Fleece und Wasser – verträgt sich das?
Langsam aber sicher finden sich immer mehr wasserabweisende Fleecejacken auf dem Markt. So gehört beispielsweise die folgende DWR-behandelte Fleecejacke zum Sortiment des Herstellers Arcteryx:

 

Arc’teryx Apache Cardigan für 179,95 Euro

 

Diese Fleecejacke ist ein kleines Allroundtalent, das Wind und Wetter bis zu einem gewissen Grad trotzt. Sie ist kuschelig und wasserabweisend zugleich und während herkömmliche hochwertige Fleecejacken nach einem Schauer oder auch einem ordentlichen Waschgang immerhin schnell wieder trocken und für ihren nächsten Einsatz bereit sind, so punkten wasserabweisende Jacken gleich umso mehr.

 

Was ist Pilling?
Ist auch euch dieses Phänomen bekannt? Das Wort “Pilling” bedeutet so viel wie “Knötchenbildung”. Diese ergibt sich bei vielen Billigvarianten bereits nach kurzem Gebrauch.

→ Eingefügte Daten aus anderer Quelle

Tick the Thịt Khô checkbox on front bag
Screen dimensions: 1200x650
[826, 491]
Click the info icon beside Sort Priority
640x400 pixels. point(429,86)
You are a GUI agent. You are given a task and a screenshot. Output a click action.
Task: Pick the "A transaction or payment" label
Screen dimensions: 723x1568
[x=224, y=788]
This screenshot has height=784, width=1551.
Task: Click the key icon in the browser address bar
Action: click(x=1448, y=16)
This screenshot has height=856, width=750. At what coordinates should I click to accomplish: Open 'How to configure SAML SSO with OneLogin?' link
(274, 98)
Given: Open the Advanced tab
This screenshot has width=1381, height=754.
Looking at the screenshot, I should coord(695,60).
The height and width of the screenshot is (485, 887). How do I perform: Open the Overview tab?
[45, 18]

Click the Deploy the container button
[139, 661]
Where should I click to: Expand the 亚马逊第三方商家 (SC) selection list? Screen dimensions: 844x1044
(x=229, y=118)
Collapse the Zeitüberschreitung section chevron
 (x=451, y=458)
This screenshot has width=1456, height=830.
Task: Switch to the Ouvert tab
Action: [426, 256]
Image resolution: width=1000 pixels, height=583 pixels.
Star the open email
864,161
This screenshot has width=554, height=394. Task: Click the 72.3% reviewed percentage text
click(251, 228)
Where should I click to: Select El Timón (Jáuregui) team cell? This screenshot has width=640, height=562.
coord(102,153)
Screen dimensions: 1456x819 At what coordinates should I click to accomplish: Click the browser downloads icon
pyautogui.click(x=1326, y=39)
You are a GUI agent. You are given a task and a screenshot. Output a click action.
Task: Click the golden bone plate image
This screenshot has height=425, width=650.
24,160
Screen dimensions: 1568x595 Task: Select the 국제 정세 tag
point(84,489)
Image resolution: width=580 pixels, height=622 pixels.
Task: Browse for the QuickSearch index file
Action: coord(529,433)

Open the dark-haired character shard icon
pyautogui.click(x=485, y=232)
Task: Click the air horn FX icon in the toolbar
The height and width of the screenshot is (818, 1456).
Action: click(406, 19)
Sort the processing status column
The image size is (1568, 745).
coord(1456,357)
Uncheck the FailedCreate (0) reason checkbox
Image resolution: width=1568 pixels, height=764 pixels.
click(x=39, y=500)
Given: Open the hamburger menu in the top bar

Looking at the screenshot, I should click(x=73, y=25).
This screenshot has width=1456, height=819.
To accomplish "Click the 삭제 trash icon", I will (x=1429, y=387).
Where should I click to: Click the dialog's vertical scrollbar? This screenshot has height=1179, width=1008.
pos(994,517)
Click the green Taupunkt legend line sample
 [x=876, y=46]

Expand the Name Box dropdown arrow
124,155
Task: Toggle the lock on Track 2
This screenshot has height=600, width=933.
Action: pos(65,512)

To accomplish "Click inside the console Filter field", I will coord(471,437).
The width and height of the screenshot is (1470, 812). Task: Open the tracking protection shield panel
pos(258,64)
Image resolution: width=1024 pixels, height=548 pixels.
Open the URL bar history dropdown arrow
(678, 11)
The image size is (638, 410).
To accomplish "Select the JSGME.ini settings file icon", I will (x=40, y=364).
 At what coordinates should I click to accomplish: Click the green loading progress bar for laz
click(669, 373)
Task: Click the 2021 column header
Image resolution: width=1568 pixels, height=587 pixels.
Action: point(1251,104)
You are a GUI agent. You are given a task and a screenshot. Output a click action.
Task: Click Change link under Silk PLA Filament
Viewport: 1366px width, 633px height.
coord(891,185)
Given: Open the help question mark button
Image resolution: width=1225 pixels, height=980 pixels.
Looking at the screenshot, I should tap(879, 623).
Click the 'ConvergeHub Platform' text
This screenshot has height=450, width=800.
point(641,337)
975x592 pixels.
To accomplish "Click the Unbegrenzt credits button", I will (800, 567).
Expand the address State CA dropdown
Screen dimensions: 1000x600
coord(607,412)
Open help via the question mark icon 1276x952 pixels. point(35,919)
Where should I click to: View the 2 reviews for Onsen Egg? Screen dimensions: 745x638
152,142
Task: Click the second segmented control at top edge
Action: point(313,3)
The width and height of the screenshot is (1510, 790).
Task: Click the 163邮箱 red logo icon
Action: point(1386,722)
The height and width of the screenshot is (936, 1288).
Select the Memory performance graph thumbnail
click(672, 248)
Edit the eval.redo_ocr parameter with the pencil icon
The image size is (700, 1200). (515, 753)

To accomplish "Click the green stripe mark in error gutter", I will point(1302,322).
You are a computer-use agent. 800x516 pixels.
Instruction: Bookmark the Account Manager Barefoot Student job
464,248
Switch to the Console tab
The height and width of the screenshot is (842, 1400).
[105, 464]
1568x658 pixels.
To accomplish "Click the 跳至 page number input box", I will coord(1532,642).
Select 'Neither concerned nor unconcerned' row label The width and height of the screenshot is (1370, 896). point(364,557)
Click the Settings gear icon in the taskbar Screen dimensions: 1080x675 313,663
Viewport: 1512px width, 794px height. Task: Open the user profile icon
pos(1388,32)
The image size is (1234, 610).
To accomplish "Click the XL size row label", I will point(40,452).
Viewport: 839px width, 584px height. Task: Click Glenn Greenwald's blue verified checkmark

Selbst wenn die entsprechende Jacke zuvor optisch noch so viel hergab, ist eine Jacke, die mit diesen kleinen Knötchen übersät ist, irgendwann einfach nicht mehr schön anzusehen. Generell kann es aber bei jedem Fleeceprodukt zu einer gewissen Bildung von Knötchen kommen. Je nach Qualität und Verarbeitung entstehen diese früher oder später.

 

 

Tipps für die richtige Pflege…
Damit ihr auch wirklich lange etwas von euren Fleece-Produkten habt, solltet ihr darauf achten, dass ihr sie auf links wascht und dabei weder Weichspüler noch Bleichmittel verwendet. Außerdem sollte der Schleudergang möglichst gering eingestellt und sämtliche Reiß- sowie Klettverschlüsse geschlossen werden. Wichtig ist, immer die Pflegehinweise des Herstellers zu beachten.

 

 


Mein Favorit
Mein persönlicher, aktueller Favorit ist übrigens die Houdini Womens Power Houdi. Wie bereits erwähnt, liebe ich daran vor allem das flauschige und sehr elastische Material. Meiner Meinung nach sieht diese Jacke nicht nur schick aus, sondern ist zudem rundum kuschelig und sehr angenehm zu tragen. Kein Kratzen, kein einengendes Gefühl darin und dennoch ist sie richtig schön körpernah geschnitten. Der Grund hierfür ist die pfiffige Kombination aus 50% Polyester, 40% Polyamid, 10% Elasthan.

 

 

 

 

 

 

Was ich außerdem an dieser Jacke mag, sind die weichen Daumenschlaufen, durch die auch auf dem Rad kein kalter Wind in die Jacke gelangen kann. Noch dazu ist das Außenmaterial recht robust, schnell trocknend und gleichzeitig bis zu einem gewissen Grad schmutzabweisend – also rundum sehr zu empfehlen ;)

 

 

 

 

Auch finde ich es wirklich gut, dass es in dieser Jacke eine integrierte Kabeldurchführung in der linken Tasche gibt. Somit kann ich das Headset meines Handys oder auch die Kopfhörer meines MP3-Player jederzeit durch diese Öse führen und drauflos telefonieren oder beim Radfahren Musik hören.